In this discussion we will review the dynamics and patterns of online abuse on social networks. How does a minor scuffle so quickly become an avalanche of online harassment? Why are women, people of color, and the queer and trans community disproportionately targeted? What are steps we can take to build safe spaces on the internet? A killfile or block button is no longer a sufficient tool to prevent abuse and the common advice “don’t feed the troll” ignores the contemporary climate of online abuse. We will discuss tactics to minimize online abuse and the potential for structural change.
Panelists: Erin Kissane, Sydette Harry and Melissa Gira Grant
This discussion will consider topics related to what MIT professor Rosalind Picard calls “affective computing,” emotion recognition in artificial intelligence and the use of technology to simulate empathy or respond to mood. Sensors in automobiles might respond to a stressed out driver with softer light or upbeat music. Commercial surveillance applications increasingly measure facial movements to profile the reactions of customers. Meanwhile data is collected on social networks for engineering relationships.
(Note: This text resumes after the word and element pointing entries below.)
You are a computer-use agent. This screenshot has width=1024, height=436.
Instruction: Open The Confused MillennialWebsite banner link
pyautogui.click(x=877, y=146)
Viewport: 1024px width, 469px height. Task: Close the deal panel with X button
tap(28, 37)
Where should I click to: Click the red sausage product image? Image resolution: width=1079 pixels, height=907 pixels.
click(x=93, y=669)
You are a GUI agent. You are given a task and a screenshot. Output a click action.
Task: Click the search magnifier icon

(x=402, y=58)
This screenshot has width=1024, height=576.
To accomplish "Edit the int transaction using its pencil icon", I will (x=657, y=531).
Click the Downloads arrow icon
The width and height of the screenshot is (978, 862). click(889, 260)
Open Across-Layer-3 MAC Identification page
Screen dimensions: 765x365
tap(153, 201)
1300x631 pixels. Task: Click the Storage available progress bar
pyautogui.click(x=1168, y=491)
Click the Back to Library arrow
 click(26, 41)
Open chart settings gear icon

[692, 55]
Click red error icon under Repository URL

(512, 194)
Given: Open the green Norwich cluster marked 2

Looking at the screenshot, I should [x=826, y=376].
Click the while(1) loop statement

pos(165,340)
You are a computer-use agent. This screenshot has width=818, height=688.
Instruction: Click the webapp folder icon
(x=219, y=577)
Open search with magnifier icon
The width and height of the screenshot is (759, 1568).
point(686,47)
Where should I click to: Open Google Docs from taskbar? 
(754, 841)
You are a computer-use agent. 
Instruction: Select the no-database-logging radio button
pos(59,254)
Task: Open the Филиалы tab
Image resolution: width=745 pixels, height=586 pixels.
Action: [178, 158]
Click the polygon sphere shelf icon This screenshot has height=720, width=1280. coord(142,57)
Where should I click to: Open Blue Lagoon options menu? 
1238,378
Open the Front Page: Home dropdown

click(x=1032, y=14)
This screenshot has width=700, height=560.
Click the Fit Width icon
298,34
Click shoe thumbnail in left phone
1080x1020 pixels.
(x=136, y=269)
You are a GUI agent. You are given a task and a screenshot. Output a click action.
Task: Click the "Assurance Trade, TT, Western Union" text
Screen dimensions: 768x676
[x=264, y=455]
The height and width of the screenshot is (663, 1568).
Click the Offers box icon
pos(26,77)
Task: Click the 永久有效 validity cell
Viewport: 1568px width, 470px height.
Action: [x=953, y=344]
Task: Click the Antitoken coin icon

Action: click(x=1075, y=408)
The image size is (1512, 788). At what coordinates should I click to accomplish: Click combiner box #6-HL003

A team of social media researchers recently proposed an “early breakup warning system” for Twitter that is possible with just public availably data. Affective computing is automating the largely undervalued and often gendered work known as “emotional labor.” A nanny, waitress, community manager, journalist, administrator assistant, or counselor is subject to the fallacious conflation of “doing what she loves” and labor, and therefore often underpaid for her services.